■ TASK TO CARRY OUT ■
Retype each line of the material below exactly as it appears, keeping every character unchanged.

## begin AVAILABLE RECORDS

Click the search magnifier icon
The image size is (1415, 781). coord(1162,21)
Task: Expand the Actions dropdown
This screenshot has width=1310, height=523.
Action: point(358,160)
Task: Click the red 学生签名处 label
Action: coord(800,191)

## end AVAILABLE RECORDS

■ TASK ANSWER ■
Click the search magnifier icon
The image size is (1415, 781). coord(1162,21)
Task: Expand the Actions dropdown
This screenshot has width=1310, height=523.
Action: point(358,160)
Task: Click the red 学生签名处 label
Action: coord(800,191)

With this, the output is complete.